L’idée de la création d’une école comme celle dont nous allons parler n’est pas nouvelle. Dès le XVIIIe siècle, le révérend père Charles de Montalembert[1], missionnaire aux Indes orientales, demandait que l’on fondât, en France, un collège à l’usage des jeunes Indiens ; ils y auraient été envoyés pendant plusieurs années, et, leur instruction terminée, ils seraient revenus dans leur pays pour occuper des emplois et propager notre influence.

Ce projet n’eut pas de suite.

En 1885, M. Pavie, attaché au service télégraphique, rentrait en France après un séjour de onze années consécutives au Cambodge.
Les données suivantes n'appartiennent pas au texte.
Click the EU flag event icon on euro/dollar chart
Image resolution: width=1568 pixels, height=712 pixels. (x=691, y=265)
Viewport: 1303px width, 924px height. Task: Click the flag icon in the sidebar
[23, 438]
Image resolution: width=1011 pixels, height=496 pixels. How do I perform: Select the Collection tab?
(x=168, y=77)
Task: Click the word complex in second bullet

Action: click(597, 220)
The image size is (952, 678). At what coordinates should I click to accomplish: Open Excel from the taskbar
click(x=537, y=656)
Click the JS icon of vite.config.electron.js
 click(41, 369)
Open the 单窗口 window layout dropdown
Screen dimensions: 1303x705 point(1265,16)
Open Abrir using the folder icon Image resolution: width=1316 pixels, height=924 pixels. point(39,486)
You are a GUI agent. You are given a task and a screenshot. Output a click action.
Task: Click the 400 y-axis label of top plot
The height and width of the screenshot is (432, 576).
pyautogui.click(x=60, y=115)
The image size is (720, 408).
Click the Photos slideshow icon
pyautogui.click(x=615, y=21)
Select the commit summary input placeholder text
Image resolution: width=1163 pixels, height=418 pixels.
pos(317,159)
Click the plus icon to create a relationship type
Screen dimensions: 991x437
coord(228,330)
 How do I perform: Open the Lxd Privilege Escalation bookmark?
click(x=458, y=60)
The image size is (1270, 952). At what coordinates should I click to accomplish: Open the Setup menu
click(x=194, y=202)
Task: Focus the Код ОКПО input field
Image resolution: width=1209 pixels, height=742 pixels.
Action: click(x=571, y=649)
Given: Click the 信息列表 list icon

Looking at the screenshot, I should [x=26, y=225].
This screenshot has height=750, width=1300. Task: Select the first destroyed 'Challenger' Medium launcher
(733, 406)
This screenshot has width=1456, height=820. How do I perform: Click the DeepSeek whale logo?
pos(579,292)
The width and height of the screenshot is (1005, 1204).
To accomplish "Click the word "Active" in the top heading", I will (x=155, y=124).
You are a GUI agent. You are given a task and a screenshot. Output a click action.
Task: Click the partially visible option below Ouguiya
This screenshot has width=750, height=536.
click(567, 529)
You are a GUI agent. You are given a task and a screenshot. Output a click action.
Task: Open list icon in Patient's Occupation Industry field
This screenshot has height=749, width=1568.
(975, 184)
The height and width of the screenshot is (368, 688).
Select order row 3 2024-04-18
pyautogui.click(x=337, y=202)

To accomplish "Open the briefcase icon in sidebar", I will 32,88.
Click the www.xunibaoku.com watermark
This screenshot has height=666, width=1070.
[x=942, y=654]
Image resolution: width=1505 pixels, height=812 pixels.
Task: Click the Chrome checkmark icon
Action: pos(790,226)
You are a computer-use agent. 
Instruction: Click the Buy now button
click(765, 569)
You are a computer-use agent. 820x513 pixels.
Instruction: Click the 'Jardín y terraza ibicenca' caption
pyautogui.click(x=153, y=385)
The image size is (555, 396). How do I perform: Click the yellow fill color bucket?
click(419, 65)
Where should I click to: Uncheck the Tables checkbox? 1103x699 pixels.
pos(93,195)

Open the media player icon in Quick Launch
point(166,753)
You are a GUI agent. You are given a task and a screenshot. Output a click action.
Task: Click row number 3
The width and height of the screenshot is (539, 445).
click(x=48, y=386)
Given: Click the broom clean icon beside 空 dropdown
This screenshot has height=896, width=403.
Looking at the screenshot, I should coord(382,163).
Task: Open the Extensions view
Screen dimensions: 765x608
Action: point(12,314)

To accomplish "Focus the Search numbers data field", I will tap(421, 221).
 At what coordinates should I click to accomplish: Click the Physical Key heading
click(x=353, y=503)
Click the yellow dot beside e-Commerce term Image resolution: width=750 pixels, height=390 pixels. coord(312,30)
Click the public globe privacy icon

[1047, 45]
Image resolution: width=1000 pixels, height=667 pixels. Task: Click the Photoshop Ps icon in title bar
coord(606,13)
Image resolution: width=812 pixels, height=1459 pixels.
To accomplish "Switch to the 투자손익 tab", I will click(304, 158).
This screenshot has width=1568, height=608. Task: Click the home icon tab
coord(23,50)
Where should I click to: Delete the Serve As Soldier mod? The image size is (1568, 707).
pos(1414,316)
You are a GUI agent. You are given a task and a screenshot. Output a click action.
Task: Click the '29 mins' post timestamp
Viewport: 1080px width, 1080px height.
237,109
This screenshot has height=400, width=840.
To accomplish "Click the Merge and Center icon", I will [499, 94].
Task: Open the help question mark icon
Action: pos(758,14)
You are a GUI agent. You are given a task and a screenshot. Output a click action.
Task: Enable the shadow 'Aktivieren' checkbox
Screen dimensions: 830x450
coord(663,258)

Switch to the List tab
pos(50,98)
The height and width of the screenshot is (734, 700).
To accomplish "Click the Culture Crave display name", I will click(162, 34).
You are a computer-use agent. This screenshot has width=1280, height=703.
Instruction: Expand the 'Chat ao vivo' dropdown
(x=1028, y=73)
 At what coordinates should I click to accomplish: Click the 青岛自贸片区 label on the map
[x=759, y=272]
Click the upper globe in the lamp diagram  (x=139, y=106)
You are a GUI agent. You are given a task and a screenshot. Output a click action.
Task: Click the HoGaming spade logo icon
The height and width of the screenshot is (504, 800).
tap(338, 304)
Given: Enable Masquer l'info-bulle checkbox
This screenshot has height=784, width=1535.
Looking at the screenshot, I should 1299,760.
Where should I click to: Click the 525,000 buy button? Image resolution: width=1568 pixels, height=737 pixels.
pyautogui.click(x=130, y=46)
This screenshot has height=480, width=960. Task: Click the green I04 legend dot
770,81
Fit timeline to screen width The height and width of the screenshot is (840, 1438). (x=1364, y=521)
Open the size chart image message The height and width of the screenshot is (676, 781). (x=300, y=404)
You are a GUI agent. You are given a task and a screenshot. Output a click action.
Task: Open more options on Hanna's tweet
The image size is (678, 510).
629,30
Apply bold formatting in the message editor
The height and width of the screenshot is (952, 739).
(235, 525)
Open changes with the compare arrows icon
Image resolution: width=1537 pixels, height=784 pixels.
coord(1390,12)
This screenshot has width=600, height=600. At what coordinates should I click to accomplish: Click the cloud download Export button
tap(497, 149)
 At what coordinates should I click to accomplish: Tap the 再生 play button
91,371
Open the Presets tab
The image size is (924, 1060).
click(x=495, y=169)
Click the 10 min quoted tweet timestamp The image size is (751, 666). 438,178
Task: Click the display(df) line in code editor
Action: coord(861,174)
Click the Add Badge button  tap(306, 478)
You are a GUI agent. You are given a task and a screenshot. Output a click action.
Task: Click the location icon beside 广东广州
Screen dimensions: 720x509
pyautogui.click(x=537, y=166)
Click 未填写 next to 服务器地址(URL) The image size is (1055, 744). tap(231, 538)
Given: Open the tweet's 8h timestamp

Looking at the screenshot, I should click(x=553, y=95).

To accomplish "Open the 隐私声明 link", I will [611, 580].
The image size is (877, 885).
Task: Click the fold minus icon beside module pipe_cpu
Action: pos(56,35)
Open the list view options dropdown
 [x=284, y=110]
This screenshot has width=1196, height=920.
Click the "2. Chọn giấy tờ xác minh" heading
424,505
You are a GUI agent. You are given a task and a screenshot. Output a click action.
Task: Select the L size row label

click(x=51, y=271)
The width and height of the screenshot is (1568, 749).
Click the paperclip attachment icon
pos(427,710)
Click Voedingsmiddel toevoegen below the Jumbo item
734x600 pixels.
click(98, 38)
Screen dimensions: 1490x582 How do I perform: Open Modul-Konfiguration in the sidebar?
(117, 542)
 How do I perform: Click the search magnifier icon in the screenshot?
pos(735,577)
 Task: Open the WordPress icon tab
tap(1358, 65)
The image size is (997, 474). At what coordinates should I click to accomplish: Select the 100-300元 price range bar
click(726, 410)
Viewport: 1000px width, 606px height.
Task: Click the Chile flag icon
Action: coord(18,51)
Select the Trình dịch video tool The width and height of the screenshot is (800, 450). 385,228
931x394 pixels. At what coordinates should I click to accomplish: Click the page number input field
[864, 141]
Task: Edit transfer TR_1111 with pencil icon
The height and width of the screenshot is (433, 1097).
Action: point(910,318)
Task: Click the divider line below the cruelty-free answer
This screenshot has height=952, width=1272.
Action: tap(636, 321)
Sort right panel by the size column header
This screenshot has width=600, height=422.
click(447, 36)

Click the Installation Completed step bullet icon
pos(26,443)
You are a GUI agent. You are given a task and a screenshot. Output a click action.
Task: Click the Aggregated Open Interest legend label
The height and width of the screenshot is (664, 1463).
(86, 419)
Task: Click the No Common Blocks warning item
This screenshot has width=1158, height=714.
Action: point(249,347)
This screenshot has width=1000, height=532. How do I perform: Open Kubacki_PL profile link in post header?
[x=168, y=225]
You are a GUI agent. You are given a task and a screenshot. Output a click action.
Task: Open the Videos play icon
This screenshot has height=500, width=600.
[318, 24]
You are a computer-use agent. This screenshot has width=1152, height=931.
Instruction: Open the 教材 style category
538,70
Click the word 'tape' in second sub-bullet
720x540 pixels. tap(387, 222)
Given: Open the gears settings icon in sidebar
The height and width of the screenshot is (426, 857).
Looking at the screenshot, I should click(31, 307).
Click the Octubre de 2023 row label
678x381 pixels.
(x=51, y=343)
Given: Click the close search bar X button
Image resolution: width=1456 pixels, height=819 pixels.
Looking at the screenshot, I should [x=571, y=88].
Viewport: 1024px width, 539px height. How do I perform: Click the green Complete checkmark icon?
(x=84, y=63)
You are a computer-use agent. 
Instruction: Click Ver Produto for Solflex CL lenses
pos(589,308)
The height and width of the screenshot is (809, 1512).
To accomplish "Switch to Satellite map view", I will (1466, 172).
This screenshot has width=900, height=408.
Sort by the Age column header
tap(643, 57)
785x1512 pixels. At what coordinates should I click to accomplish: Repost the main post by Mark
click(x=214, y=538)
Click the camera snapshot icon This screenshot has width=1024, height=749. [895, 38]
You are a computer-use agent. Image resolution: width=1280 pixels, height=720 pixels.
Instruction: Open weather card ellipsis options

A son arrivée à Saigon, il rendit visite à M. Bégin, gouverneur intérimaire de la Cochinchine, qui lui confia treize jeunes gens appartenant aux meilleures familles du Cambodge. M. Pavie accepta la tâche difficile et délicate de les conduire en France, de leur faire apprendre le français et de les mettre en situation de recevoir une solide instruction.

Ce fut l’honorable M. Le Myre de Vilers, alors à Paris, qui, sur l’invitation du ministre de la marine, se chargea du patronage de cette jeunesse asiatique : il ne pouvait être placé en de meilleures mains. Craignant, pour l’inexpérience de nos protégés, un séjour

  1. Le Révérend Père Montalembert, par M. H. Castonnet des Fosses (Annales de l’extrême Orient et de l’Afrique, mai 1886).